セッション記号 S (固体地球科学) » S-IT 地球内部科学・地球惑星テクトニクス

[S-IT19] Coupling of deep Earth and surface processes

2025年5月27日(火) 17:15 〜 19:15 ポスター会場 (幕張メッセ国際展示場 7・8ホール)

コンビーナ:Kim YoungHee(Seoul National University)、朴 進午(東京大学 大気海洋研究所 海洋底科学部門)、一瀬 建日(東京大学地震研究所)、Lee Hyunwoo(Seoul National University)

17:15 〜 19:15

[SIT19-P04] Deep Learning-Based 3D Marine Multi-Channel Seismic Data Interpolation: Improving Subsurface Imaging

*Nasrin Tavakolizadeh1,2Jin-Oh Park2Hamzeh Mohammadigheymasi2Ehsan Jamali Hondori3、Nuno Pombo1 (1.University of Beria Interior, Covilha, Portugal、2.Department of Ocean Floor Geoscience, Atmosphere and Ocean Research Institute, The University of Tokyo、3.Geoscience Enterprise Inc. (GSE), Japan)

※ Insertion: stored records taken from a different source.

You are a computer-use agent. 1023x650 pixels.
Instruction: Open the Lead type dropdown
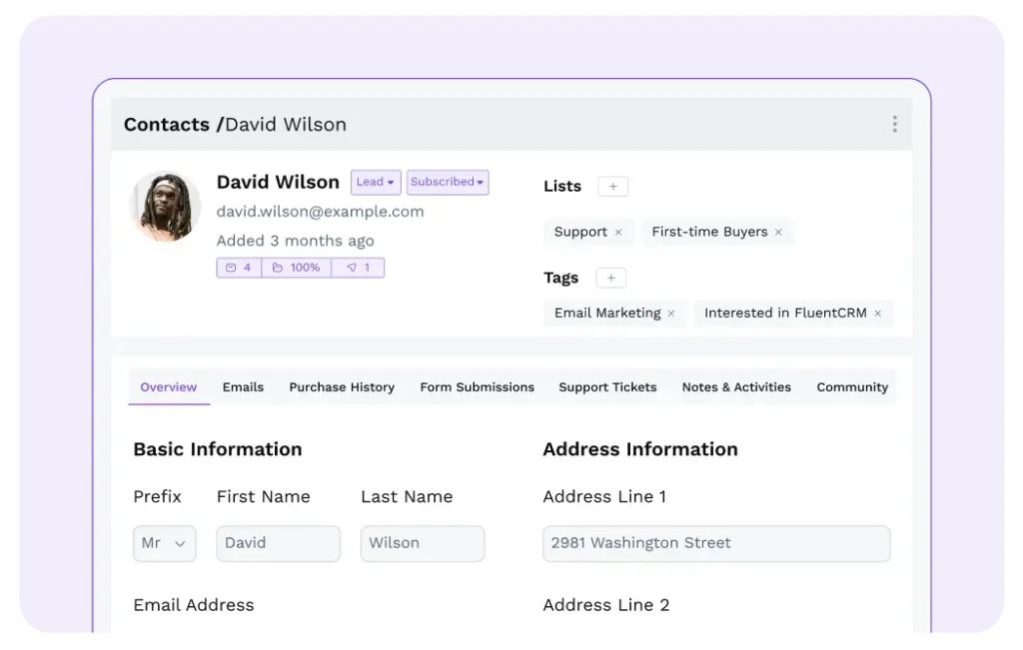[376, 182]
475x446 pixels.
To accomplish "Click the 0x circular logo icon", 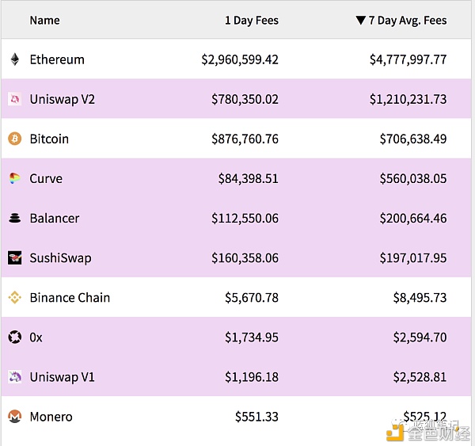I will pyautogui.click(x=14, y=337).
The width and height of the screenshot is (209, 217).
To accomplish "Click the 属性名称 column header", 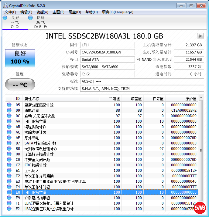I will tap(32, 99).
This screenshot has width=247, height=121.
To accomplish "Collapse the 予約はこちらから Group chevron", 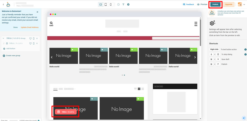I will tap(3, 38).
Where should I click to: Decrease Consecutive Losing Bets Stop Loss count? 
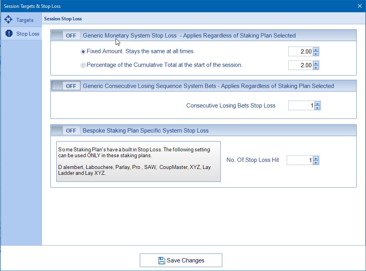[318, 108]
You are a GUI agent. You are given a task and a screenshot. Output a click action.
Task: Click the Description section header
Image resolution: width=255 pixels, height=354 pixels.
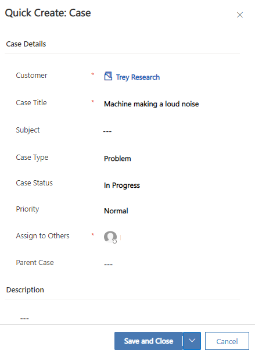point(25,290)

キーワード:Deep learning-based interpolation, Multichannel seismic data, Generative Adversarial Networks (GANs), Convolutional Neural Networks (CNNs), Subsurface imaging

Interpolation of 3D marine multichannel seismic (MCS) data is critical for addressing acquisition-related effects such as feathering, which can degrade spatial continuity and compromise subsurface imaging accuracy. It also plays a key role in balancing inline and crossline bin sizes, as streamer line spacing is typically larger than receiver spacing due to technical constraints and the high cost of MCS data acquisition. Interpolation serves multiple purposes, including data regularization, reconstruction, de-noising, and super-resolution. Traditional interpolation methods, such as nearest-neighbor, Fourier-based, and kriging techniques, often rely on assumptions of linearity, sparsity, or low-rank representations of seismic events assumptions that may not always hold in complex geological environments. As a result, these methods often struggle to preserve high-frequency details and can introduce artifacts, particularly when dealing with intricate subsurface structures. In contrast, deep learning-based interpolation methods leverage data-driven approaches to adaptively reconstruct missing seismic traces, offering enhanced spatial continuity, improved resolution, and better generalization to geological variability. By learning spatial dependencies directly from the data, these methods overcome the limitations of conventional techniques, providing more accurate and reliable seismic reconstructions for imaging and interpretation. In this study, we explore the application of deep learning-based interpolation methods, specifically convolutional neural networks (CNN) and generative adversarial networks (GANs), to enhance the quality of marine MCS data. Our approach involves training these models on high-resolution seismic datasets to learn spatial patterns and reconstruct missing traces while preserving geological continuity. The models are optimized using a combination of loss functions that balance data fidelity and structural coherence, ensuring realistic and high-quality interpolated results. Our ultimate goal is to apply these techniques to the 3D seismic data acquired during the R/V Hakuho-maru cruise (KH-25-JE01) in January 2025 in the northeastern region of the Noto Peninsula, improving subsurface imaging for enhanced geological interpretation.